Wegen illegaler Preisabsprachen EU verhängt Millionenstrafe gegen Chip-Kartell

Sie haben sich untereinander abgestimmt und damit die Endpreise für Computer in die Höhe getrieben: Nun hat die EU-Kommission gegen zehn Chiphersteller ein Bußgeld von 331 Millionen Euro verhängt. Auch der deutsche Produzent Infineon muss zahlen.

Wegen illegaler Preisabsprachen hat die EU-Kommission Bußgelder in Höhe von insgesamt 331 Millionen Euro gegen zehn Chiphersteller verhängt. Einzige europäische Firma des Kartells ist das deutsche Unternehmen Infineon, das knapp 57 Millionen Euro zahlen muss. Nach Ansicht der Kommission haben die Konzerne zwischen 1998 und 2002 die Preise und Mengen für Speicherchips (DRAM) abgesprochen, die in Computern und Servern benutzt werden.

Die Chipproduzenten räumten ein, von 1998 bis 2002 geheime Informationen ausgetauscht und Preise abgestimmt zu haben. Dies sei „die schlimmste Verletzung der Marktregeln“ und habe die Endpreise für Computer in die Höhe getrieben, sagte Wettbewerbskommissar Joaquín Almunia am Mittwoch in Brüssel.

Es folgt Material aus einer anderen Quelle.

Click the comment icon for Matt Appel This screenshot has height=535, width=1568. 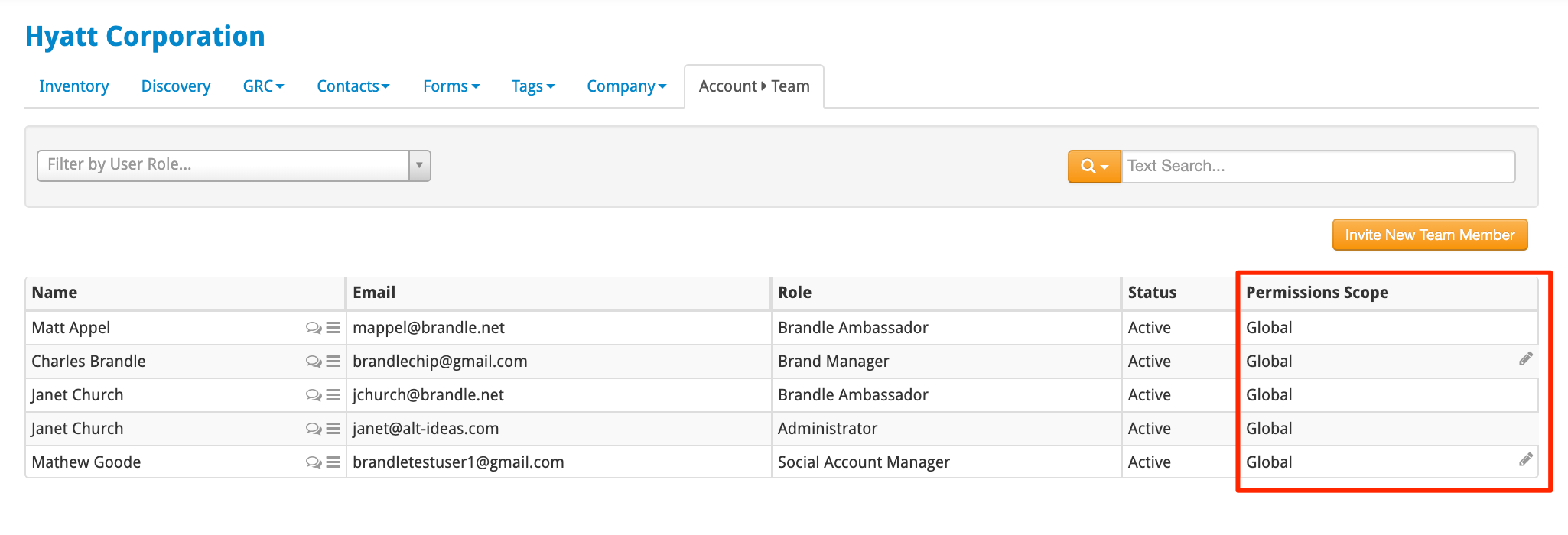coord(314,328)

Das Verfahren kam ins Rollen, weil eines der beteiligten Unternehmen bei der Kommission auspackte. Die Firma Micron muss deswegen kein Bußgeld zahlen. Es war das erste Mal, dass die Wettbewerbshüter einen Fall über das neue Vergleichsverfahren im Einvernehmen mit den Unternehmen beilegen konnten. Diese hatten ihre illegalen Praktiken eingestanden und bei der Aufklärung geholfen. Im Gegenzug wurden die Strafen um zehn Prozent reduziert.

Die höchste Buße von 146 Millionen Euro muss der südkoreanische Hersteller Samsung zahlen. Zum Kartell gehörten weiterhin die Firmen Micron, Samsung, Hynix, Infineon, NEC, Hitachi, Mitsubishi, Toshiba, Elpida und Nanya. In den USA wurde das Kartell bereits früher zur Rechenschaft gezogen. Die EU-Kommission schaltete sich ein, weil die Unternehmen ihre Produkte in die Europäische Union verkauften und sich deswegen auch den EU-Wettbewerbsregeln unterwerfen müssen.